Prefect generally relies on `Secret`s to authenticate, either pulling from environment variables, local configuration (in the
.prefect/config.toml
file) or cloud (where they're stored in vault). A secret can contain whatever values you want, so you're free to pass in whatever auth tokens you need.
r

Riley Hun

08/05/2020, 5:20 PM
So I'm not really sure how do that handler check, but I did do something like this which in similar in idea, but it didn't seem to work:
def ensure_stackdriver_logging():
    logger = get_logger()

    if hasattr(logger, 'initialized'):
        return logger
    else:
        setattr(logger, 'initialized', True)

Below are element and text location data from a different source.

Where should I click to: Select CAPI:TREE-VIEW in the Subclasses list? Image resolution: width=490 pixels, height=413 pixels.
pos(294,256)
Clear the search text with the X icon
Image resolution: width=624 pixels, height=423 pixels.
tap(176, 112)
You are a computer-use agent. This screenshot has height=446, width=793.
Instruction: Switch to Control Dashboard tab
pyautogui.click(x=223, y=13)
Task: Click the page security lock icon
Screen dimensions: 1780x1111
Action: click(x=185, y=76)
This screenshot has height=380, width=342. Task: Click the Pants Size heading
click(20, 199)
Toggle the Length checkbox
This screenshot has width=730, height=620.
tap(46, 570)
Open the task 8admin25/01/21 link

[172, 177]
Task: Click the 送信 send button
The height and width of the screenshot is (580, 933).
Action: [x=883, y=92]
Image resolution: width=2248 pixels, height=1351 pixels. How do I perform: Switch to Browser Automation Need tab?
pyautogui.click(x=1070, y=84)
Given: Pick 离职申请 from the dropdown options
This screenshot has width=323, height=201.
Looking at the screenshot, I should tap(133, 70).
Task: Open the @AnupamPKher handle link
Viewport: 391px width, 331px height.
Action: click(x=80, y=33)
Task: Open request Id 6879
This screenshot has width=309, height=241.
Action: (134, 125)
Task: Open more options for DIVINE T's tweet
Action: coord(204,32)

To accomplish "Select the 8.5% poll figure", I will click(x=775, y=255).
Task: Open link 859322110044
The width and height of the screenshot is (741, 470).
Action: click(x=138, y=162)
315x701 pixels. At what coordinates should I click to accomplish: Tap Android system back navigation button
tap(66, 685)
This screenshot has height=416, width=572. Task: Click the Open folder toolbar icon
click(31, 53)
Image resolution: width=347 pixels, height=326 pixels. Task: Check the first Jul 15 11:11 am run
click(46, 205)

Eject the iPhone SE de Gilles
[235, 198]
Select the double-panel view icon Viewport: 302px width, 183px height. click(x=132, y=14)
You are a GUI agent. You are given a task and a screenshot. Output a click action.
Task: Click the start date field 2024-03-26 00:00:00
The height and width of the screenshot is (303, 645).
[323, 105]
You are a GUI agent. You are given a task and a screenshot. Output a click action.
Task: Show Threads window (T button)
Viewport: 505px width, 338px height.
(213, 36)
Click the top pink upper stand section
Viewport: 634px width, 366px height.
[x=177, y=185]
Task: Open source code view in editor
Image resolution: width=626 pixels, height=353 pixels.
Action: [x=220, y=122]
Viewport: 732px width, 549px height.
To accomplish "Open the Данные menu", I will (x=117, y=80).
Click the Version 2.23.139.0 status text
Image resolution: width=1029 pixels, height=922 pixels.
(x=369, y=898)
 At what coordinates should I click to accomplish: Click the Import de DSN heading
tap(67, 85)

    lg_client = google.cloud.logging.Client()
    lg_handler = CloudLoggingHandler(lg_client, 'thinknum_etl_logging')
    formatter = logging.Formatter('%(asctime)s - %(name)s - %(levelname)s - %(message)s')
    lg_handler.setFormatter(formatter)
    logger.setLevel(<http://logging.INFO|logging.INFO>)
    logger.addHandler(lg_handler)
On the subject of secrets/passwords, is it acceptable to have them stored as environment variables in the docker file of the dask workers? I've already secured my Dask cluster on GCP.